The rich history of Wisconsin antique blob soda and mineral water bottles::....

The origin of collecting Wisconsin soda and mineral water bottles dates to 1845 when William M. Cunningham, a Milwaukee druggist, expanded into producing and bottling soda water. As of now there are no known surviving Cunningham bottles. Milwaukee, the fastest growing Wisconsin Territory 'metropolitan' area of the day, in the Wisconsin frontier, quickly spawned more of Wisconsin's earliest bottlers.

The earliest Wisconsin soda/mineral water bottles were manufactured through a process whereby the glass blower used an iron rod pushed into the base of a bottle after popping the bottle out of the mold to hold the super heated glass as the artisan manufactured the blob top. These, "Pontiled," sodas are some of the most beautiful relics of Wisconsin's past.
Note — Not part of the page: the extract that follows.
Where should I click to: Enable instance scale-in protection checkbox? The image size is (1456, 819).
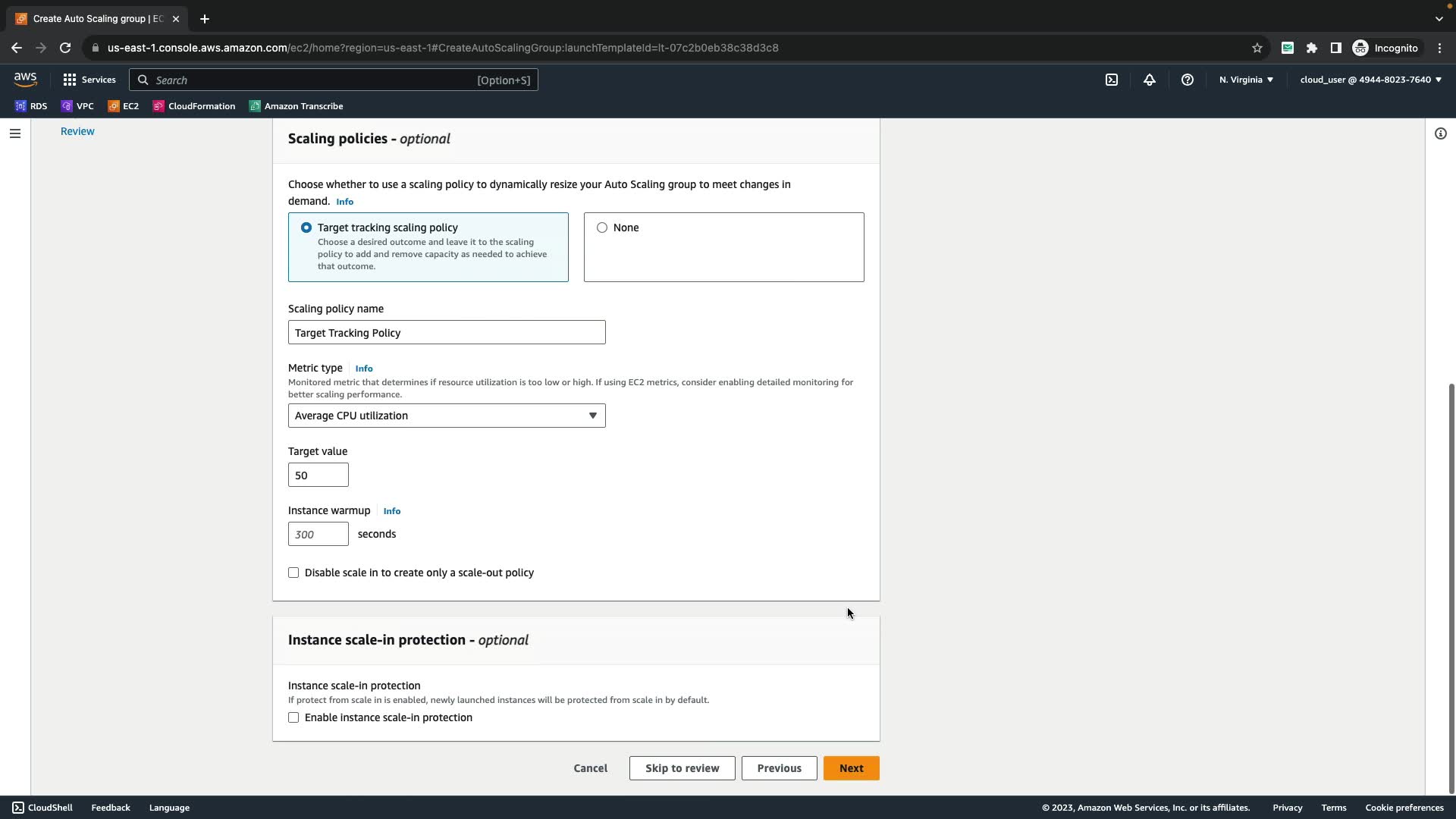point(293,717)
The cobalt blues, the big kicked up pontils and the extremely crude lip finishes make them prized specimens for Wisconsin antique bottle collectors.

Levi Blossom was a wealthy banker who in 1848 became the owner of the Eagle Brewery in Milwaukee through a foreclosure action. Blossoms BADGER ALE bottles were made in black glass, olive green, shades of amber and deep emerald. Blossoms bottles were probably blown at the Lancaster Glass Works of New York in 1849 or 1850, given the unusual reversed 200 mold on the bottom similar to the GV-2 railroad flask.
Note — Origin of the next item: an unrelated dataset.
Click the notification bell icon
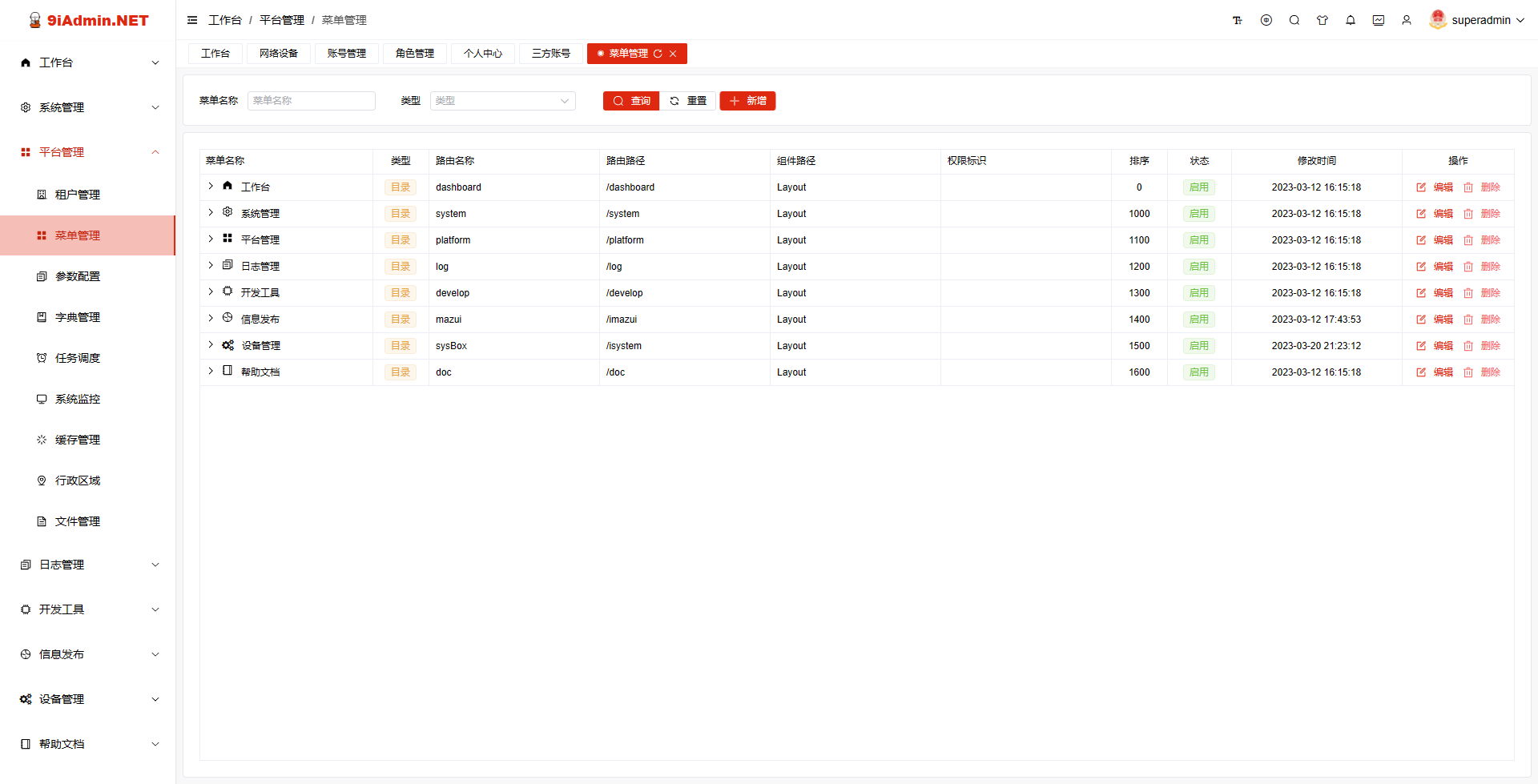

The decade of the 1850's began the golden age of origin for collectors of antique Wisconsin soda and mineral water bottles. Milwaukee again led the charge into the 1850's with Hopkins, Taylor Brothers, Hickey and Zwietusch of Milwaukee. The balance of the rest of the state had a number of early bottlers just about equaling Milwaukee including Gray of Janesville, Lindestrom of Madison, Bliss of Racine and Eaton of White Water.

Wil Martindale one of the premier experts on Pontiled American soda water bottles worked though my grouping of Wisconsin pontiled soda bottles. Wil compares lip, mold and embossing styles in order to figure out where the earliest American soda bottles were blown. About our earliest Wisconsin soda's Wil speculates, "The Lindestram with those big offset periods between the J. and the A. is VERY similar to the H & J ALWES soda from Cincinnati. They don't look like the majority of the Pittsburgh molds (like the Hickey) so I wonder if they were blown in Zanesville or what?

Wil continues, "Now these Midwestern glass houses - Louisville, Zanesville and of course Pittsburgh (and others) must have supplied a LOT of the Midwestern cities. I would say that the Eaton and Hickey are definite Pittsburgh, probably also the Bliss and the Hopkins with the wire bail. The straight letter Hopkins and arched deep blue one with the correct city spelling - no idea. The "Hat top" one with the backward "N"s looks exactly like the (WH) Hutchinson pontil soda in the same form (a pontiled Chicago soda) but blown where?"